A Taron Egerton cabe a tarefa de ser Elton John no cinema David Appleby/ Paramount Pictures

Elton John: o filme que foi até onde outros não foram

Rocketman põe Taron Egerton a fazer do lendário cantor e compositor pop dos 17 aos 40 e poucos anos, com o sexo, as drogas e o rock’n’roll. O filme foi até onde outros não foram.
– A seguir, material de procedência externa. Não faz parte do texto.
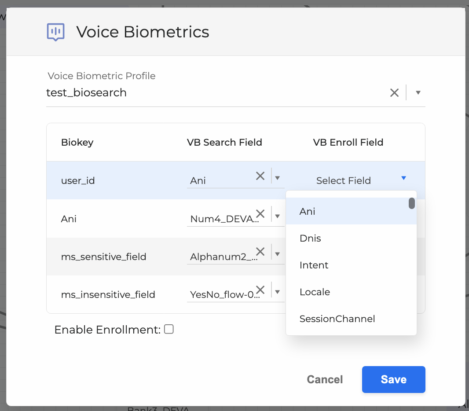Toggle the Enable Enrollment checkbox

tap(169, 329)
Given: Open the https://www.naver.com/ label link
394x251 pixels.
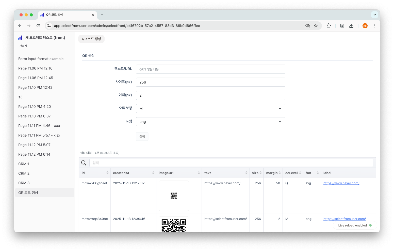Looking at the screenshot, I should 341,183.
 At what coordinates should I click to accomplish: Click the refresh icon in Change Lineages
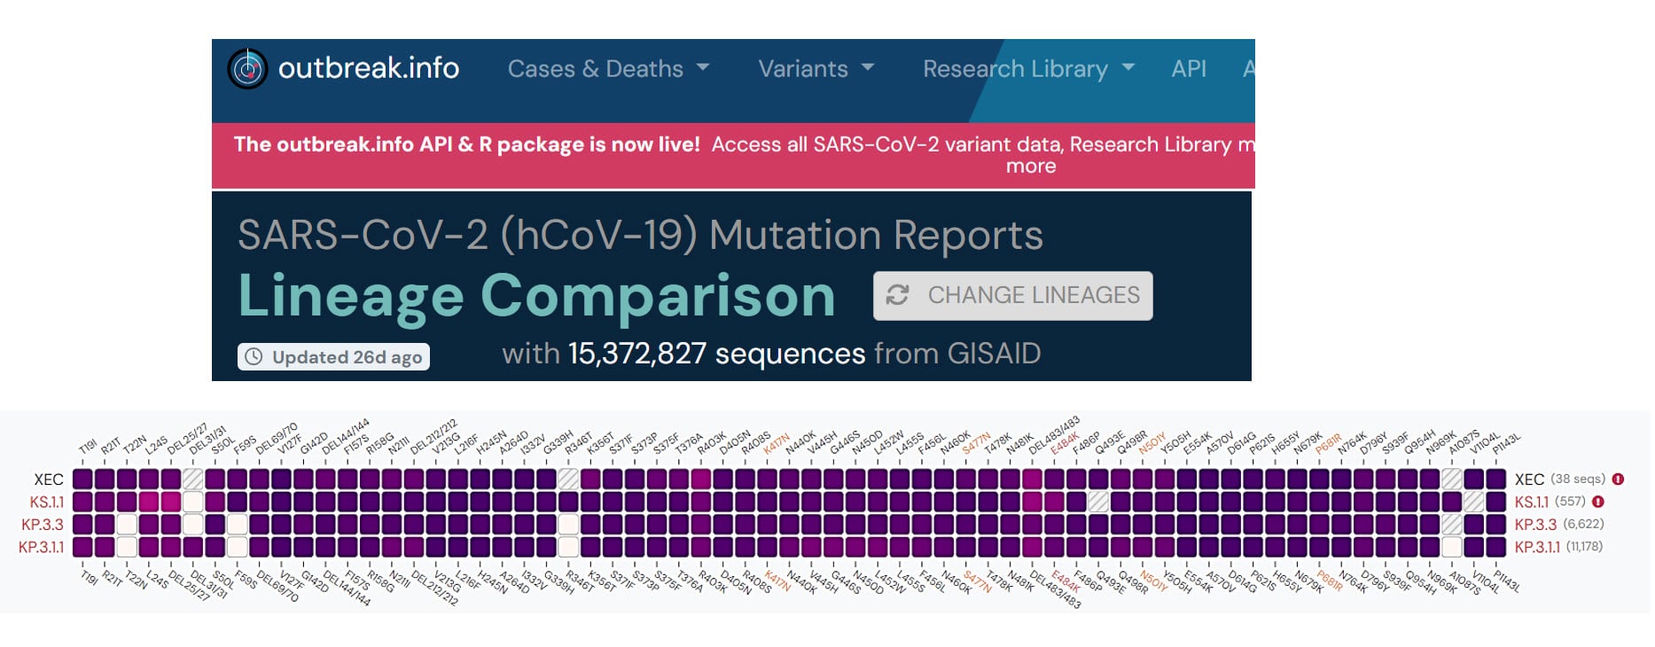point(897,295)
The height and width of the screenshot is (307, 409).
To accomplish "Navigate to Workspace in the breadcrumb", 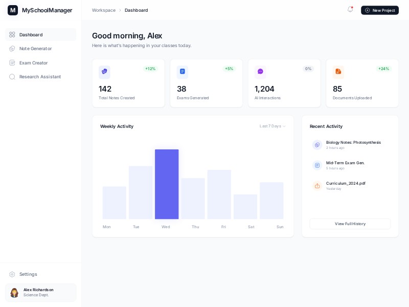I will (103, 10).
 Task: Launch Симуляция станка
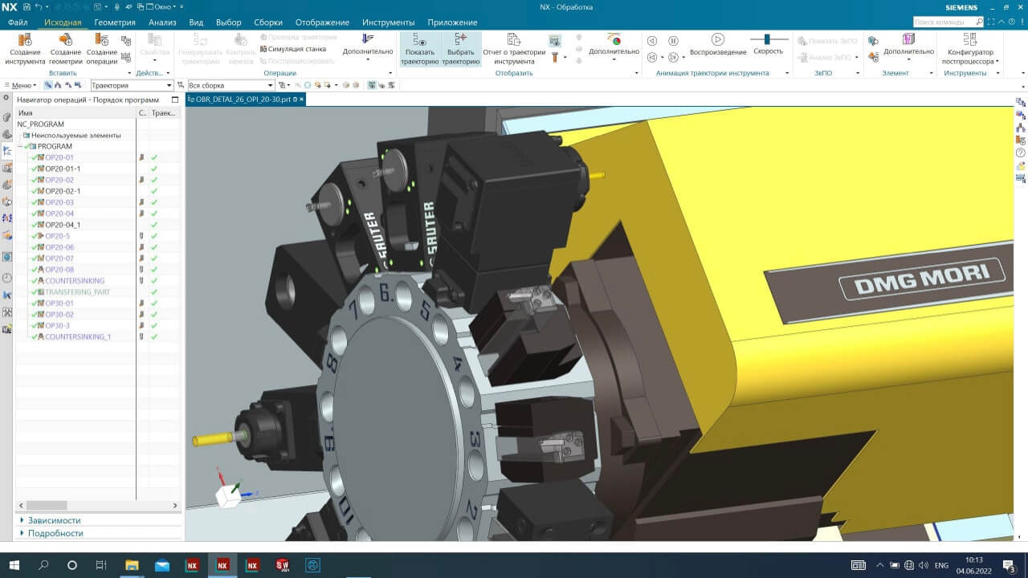pos(292,49)
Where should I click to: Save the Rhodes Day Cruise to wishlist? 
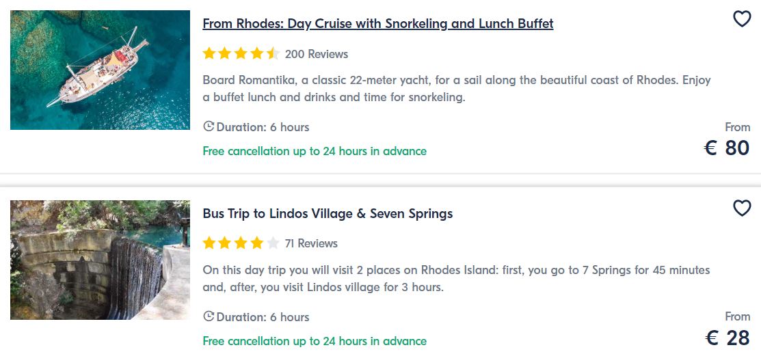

Reggie Dwight, que se descreve a si próprio como um miúdo gorducho de óculos de Pinner, um subúrbio de Londres, apresenta-se pela primeira vez ao vivo num pub. A princípio ninguém o quer ouvir. Instigado pela avó, toca uma canção de que ela gosta e, através da força do seu piano e da sua voz, conquista uma plateia. Que inicia uma luta. Ele sai do pub e de repente já tem 17 anos. Vai até uma feira, canta sobre como o sábado à noite é bom para lutar. Está rodeado de adolescentes que representam subculturas do final dos anos 1950 e 60, adeptos de rock’n’roll, ska ou danças bhangra, mods, teddy boys, rude boys... Todos dançam, e a música vai-se adaptando às culturas representadas, que acabam por se misturar no fim. O protagonista regressa então ao pub, desta feita a tocar com uma banda, os Bluesology. Pouco depois, Dwight rouba o nome a um dos colegas de banda para se transformar numa das maiores estrelas pop de sempre: Elton Hercules John.